**Work instructions**. Locate every line in the entries below that contains the string "checkbox", and copy each such line in full.

-------- Data provided

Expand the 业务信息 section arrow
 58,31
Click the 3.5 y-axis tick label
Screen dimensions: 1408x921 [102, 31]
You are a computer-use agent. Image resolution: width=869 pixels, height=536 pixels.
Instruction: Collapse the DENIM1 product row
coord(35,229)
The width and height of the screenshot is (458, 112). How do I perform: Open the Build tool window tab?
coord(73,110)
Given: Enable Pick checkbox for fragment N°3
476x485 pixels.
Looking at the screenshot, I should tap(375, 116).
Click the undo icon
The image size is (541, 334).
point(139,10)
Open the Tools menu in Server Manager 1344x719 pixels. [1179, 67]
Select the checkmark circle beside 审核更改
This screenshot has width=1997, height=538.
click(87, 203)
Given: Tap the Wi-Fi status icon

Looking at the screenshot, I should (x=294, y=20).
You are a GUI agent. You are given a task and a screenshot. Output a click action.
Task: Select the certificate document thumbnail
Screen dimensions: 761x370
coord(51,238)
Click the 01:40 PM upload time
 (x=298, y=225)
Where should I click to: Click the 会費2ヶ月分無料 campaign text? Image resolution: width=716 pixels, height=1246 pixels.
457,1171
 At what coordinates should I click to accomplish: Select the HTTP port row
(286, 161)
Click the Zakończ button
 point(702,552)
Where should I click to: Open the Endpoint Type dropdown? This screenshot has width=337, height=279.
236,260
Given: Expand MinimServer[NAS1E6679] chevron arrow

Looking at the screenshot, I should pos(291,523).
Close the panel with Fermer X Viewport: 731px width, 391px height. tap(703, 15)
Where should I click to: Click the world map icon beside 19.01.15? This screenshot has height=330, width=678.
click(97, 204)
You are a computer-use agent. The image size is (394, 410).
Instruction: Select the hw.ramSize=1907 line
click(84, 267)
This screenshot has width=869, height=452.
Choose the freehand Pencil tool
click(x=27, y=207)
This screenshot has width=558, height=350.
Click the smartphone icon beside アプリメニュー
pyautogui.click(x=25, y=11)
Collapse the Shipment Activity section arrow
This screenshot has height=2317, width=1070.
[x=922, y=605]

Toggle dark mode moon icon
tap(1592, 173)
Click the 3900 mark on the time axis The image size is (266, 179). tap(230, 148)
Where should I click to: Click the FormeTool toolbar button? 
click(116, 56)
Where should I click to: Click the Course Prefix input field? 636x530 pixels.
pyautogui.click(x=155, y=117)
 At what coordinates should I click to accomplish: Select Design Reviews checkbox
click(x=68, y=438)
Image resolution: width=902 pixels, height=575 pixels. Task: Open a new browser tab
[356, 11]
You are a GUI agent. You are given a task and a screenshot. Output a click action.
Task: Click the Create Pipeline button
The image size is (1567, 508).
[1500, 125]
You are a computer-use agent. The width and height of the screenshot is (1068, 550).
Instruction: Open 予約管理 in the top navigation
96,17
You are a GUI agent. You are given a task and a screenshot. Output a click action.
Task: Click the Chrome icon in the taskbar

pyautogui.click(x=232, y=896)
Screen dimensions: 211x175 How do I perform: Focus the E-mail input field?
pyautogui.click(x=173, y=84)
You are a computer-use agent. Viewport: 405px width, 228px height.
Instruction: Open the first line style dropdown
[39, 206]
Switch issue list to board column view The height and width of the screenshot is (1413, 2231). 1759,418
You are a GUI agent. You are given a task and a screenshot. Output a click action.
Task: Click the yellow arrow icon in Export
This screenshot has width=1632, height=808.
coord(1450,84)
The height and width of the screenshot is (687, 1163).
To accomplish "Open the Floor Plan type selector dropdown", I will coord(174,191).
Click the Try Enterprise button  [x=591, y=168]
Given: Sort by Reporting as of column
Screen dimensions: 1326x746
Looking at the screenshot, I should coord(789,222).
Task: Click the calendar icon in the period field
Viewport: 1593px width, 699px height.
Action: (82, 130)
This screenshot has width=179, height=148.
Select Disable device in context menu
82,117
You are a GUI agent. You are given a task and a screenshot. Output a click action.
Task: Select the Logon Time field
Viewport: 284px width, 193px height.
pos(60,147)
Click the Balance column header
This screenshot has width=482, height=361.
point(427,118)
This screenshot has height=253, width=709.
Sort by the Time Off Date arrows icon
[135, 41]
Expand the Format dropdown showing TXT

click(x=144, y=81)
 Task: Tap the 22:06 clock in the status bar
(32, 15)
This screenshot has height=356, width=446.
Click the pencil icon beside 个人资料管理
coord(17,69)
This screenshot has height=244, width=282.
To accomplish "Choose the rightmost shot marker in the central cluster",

----------------

**Full answer**.
Given: Enable Pick checkbox for fragment N°3
 At what coordinates should I click to accomplish: Select Design Reviews checkbox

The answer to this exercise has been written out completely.